SIA’s entry into Star fooled some into perhaps believing that SIA was now fully embracing the global alliance concept. The fact is that it is pursuing a clever dual track approach. Referring to the Virgin purchase, SIA states: "this big investment ... will move it nearer to its goal of being a major global group of airlines and airline–related companies". It should be noted that the acquisition of a stake in Virgin Atlantic completes SIA’s round the world network, and Branson has stated that his airline will remain outside Star.

So at the next Star meeting, the SIA CEO may be met with some stony faces. As the only Star partner with access to the transatlantic market from Heathrow, United will be keen to hear how SIA code–sharing agreements with Virgin Atlantic will impact its services. Similarly, a financially strengthened Virgin will pose a serious threat to the transatlantic ambitions of Lufthansa/SAS–backed–British Midland.

There are also repercussions in the southern hemisphere. Virgin Australia (outside the SIA deal, but nonetheless backed by a richer Branson thanks to SIA) is set to become a low cost rival to Star partner Ansett. Further, Virgin Atlantic currently serves the Australian market through a code–share with Ansett. It will be interesting to see whether the Ansett code–share survives or whether Virgin links up exclusively with SIA’s wide–ranging network to Australia.

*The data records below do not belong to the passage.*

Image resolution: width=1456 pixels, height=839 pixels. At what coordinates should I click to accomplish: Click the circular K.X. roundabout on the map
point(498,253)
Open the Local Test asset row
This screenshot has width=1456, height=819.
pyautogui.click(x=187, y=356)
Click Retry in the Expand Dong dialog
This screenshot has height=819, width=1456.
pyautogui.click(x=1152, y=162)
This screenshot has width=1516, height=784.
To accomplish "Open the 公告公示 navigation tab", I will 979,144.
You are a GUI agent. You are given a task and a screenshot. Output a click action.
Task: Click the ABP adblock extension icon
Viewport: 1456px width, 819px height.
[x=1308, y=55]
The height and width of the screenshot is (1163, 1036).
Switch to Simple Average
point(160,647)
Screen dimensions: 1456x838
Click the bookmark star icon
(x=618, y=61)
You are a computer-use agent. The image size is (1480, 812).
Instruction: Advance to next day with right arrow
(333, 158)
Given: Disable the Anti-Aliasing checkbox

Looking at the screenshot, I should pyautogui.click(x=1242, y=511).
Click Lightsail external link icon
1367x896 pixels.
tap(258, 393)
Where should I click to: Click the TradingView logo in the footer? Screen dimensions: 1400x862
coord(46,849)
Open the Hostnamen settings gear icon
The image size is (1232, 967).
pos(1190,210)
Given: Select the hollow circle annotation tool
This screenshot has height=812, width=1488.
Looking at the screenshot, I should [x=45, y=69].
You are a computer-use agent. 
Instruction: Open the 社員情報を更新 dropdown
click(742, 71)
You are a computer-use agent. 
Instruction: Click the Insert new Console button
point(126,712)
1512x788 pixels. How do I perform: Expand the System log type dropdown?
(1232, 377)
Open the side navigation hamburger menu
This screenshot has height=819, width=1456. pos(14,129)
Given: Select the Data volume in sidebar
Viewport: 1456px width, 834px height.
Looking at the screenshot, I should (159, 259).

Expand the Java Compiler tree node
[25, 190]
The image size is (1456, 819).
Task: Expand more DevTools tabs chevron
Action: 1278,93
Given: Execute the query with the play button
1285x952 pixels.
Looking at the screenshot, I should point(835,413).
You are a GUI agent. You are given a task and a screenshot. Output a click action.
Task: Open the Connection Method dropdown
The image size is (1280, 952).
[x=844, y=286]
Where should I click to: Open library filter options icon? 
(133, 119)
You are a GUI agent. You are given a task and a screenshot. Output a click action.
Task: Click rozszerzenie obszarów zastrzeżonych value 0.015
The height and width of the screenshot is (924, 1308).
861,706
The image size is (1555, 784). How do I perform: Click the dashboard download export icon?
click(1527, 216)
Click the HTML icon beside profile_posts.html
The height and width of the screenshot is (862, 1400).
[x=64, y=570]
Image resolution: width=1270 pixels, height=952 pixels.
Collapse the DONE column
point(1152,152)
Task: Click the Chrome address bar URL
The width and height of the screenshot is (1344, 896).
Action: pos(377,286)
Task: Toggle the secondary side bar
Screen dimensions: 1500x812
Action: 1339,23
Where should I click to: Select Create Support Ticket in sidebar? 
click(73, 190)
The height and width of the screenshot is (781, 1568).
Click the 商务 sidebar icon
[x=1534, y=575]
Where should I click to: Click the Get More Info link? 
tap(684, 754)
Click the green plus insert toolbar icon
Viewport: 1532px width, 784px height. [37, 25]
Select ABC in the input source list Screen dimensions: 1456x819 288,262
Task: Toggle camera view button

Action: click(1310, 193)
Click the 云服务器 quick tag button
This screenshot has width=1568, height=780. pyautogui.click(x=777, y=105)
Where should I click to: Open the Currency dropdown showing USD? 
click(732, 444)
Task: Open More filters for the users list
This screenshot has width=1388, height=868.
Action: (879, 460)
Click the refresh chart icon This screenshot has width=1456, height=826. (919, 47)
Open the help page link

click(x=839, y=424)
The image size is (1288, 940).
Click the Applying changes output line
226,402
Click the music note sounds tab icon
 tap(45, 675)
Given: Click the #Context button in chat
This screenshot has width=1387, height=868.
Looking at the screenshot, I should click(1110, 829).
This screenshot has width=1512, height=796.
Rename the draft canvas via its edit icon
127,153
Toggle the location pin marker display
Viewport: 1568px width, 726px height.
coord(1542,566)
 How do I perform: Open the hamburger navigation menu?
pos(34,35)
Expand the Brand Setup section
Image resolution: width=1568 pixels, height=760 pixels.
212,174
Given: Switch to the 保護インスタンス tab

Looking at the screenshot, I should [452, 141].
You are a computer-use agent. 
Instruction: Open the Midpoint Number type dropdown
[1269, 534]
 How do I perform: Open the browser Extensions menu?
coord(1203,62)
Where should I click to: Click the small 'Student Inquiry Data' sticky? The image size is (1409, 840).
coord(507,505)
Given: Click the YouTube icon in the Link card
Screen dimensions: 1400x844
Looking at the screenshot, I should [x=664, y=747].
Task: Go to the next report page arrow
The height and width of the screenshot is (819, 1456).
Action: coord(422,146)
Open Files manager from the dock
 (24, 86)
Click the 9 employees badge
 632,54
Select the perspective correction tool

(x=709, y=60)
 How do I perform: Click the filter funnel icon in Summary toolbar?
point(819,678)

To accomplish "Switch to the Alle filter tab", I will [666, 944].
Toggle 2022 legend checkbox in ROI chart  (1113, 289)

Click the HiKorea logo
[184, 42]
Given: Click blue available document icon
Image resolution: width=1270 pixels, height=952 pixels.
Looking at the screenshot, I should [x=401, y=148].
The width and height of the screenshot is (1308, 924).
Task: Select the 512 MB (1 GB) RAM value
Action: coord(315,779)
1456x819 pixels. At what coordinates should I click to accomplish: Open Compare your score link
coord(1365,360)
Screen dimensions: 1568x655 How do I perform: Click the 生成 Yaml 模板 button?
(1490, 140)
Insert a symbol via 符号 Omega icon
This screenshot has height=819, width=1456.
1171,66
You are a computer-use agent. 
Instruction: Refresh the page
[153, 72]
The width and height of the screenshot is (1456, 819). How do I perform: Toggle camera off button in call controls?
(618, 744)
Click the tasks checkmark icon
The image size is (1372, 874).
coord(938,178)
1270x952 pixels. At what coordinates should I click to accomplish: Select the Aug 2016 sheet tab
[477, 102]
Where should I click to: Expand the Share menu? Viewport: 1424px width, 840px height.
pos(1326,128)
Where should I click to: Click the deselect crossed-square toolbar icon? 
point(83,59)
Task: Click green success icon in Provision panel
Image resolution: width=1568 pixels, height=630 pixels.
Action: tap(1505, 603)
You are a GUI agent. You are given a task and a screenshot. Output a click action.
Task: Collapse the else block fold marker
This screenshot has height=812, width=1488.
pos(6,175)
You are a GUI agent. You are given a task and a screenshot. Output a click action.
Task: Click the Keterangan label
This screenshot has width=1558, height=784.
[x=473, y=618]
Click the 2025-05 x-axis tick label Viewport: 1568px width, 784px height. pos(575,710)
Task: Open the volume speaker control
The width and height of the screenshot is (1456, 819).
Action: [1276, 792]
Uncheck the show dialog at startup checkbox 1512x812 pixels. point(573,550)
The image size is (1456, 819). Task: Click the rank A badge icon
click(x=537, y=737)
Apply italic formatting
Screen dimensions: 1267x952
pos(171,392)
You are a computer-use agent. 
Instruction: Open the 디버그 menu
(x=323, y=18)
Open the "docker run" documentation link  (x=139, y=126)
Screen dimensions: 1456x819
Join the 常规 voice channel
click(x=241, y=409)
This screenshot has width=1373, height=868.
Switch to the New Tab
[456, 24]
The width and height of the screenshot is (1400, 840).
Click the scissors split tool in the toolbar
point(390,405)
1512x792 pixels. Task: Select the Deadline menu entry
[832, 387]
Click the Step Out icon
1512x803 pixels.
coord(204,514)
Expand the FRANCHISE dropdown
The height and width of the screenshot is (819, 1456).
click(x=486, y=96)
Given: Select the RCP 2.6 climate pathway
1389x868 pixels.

Still, Virgin Atlantic could be integrated into the Star Alliance at some point in the future when a UK–US open skies is signed and BA/AA antitrust immunity is finally agreed. Then Virgin, armed with more Heathrow slots, would be even more effective competitor against oneworld. And then Virgin Australia could become the low cost arm of Ansett, which would target oneworld rival Qantas.